Treating artifacts as structured objects—rather than loose files or ad hoc samples—lets us bind every claim to verifiable provenance.

Why we use the term “Artifact” instead of only “Evidence”

Legal audiences expect the word evidence, but Assurance requires more precision:

  • Neutral and auditable: “Artifact” emphasizes the recorded object plus its metadata, reducing ambiguity and aiding reproducibility.
  • Lifecycle aware: Artifacts persist from collection through analysis without mutation; new interpretations create new derivative artifacts instead of overwriting history.
  • System-verified: Each artifact carries hash-linked custody events, enabling defensibility for Executive Assurance and Incident Evidence Integrity Audits.

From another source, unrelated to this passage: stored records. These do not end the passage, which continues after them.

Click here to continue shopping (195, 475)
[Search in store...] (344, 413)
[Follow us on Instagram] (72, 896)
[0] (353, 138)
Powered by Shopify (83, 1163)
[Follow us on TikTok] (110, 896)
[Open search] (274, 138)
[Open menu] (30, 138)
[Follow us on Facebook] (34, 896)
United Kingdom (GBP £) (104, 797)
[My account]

We surface “evidence” in public headers for clarity, but our internal data model and workflows remain artifact-first to protect chain-of-truth.

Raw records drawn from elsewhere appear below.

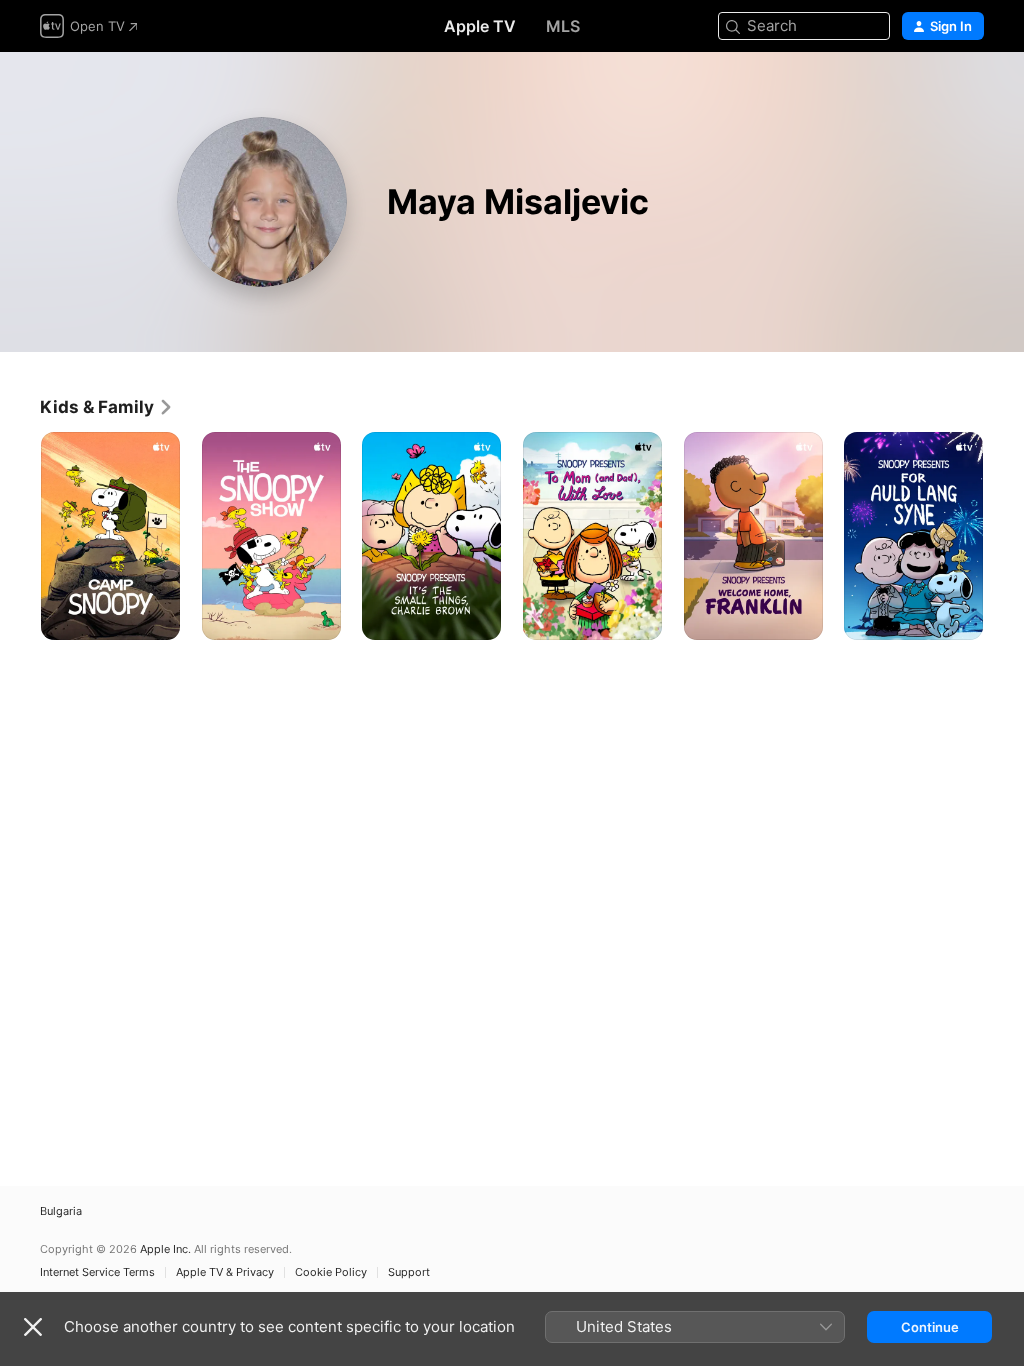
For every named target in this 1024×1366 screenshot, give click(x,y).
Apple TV (480, 26)
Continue (930, 1327)
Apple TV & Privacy (225, 1272)
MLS (563, 26)
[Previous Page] (20, 536)
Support (409, 1272)
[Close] (33, 1327)
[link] (107, 407)
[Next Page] (1004, 536)
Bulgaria (61, 1211)
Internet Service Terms (97, 1272)
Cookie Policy (331, 1272)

Examples of Artifact Objects

  • Firmware capture: SPI flash dump with tool version, read mode, voltage profile, and SHA-256 recorded at acquisition. Any deobfuscation or carving creates a derivative artifact with a new hash and explicit parent reference.
  • Decapped IC specimen: Physical package photographed under calibrated optics with lot number, temperature cycle history, and solvent exposure timeline logged through TARE before micrograph analysis begins.
  • Network trace window: BPF-filtered packet capture bounded to a defined timebox, including sensor clock drift correction and cryptographic seal at close-out.
  • Calibration bundle: HELIX sensor array baseline file with reference-node offsets, stored as an artifact to prove downstream measurements remained within tolerance.

How Artifact Objects strengthen Assurance and defensibility

  • Integrity by design: Immutable storage in our content-addressable repository; every custody event is append-only and hash-chained.
  • Scope discipline: Each artifact maps directly to a question in the engagement scope, keeping Executive Assurance reports tightly aligned to decision criteria.
  • Repeatable analysis: Replays are possible because acquisition parameters and toolchains are preserved alongside the data, enabling third-party validation.
  • Separation of findings: Conclusions live in reporting artifacts, distinct from raw and processed artifacts, preventing interpretive bias from contaminating source material.

How clients can engage with artifacts

  1. Request the artifact index for your case to see every object, its hash, and its custody lineage.
  2. Reference artifact IDs when asking questions—this keeps discussions anchored to verifiable material.
  3. Authorize controlled derivatives if additional processing is needed; we will create new artifacts with explicit parentage rather than altering originals.

By operating on Artifact Objects, TKOResearch delivers forensic outputs that are legally durable, technically reproducible, and ready for scrutiny in high-stakes Assurance engagements.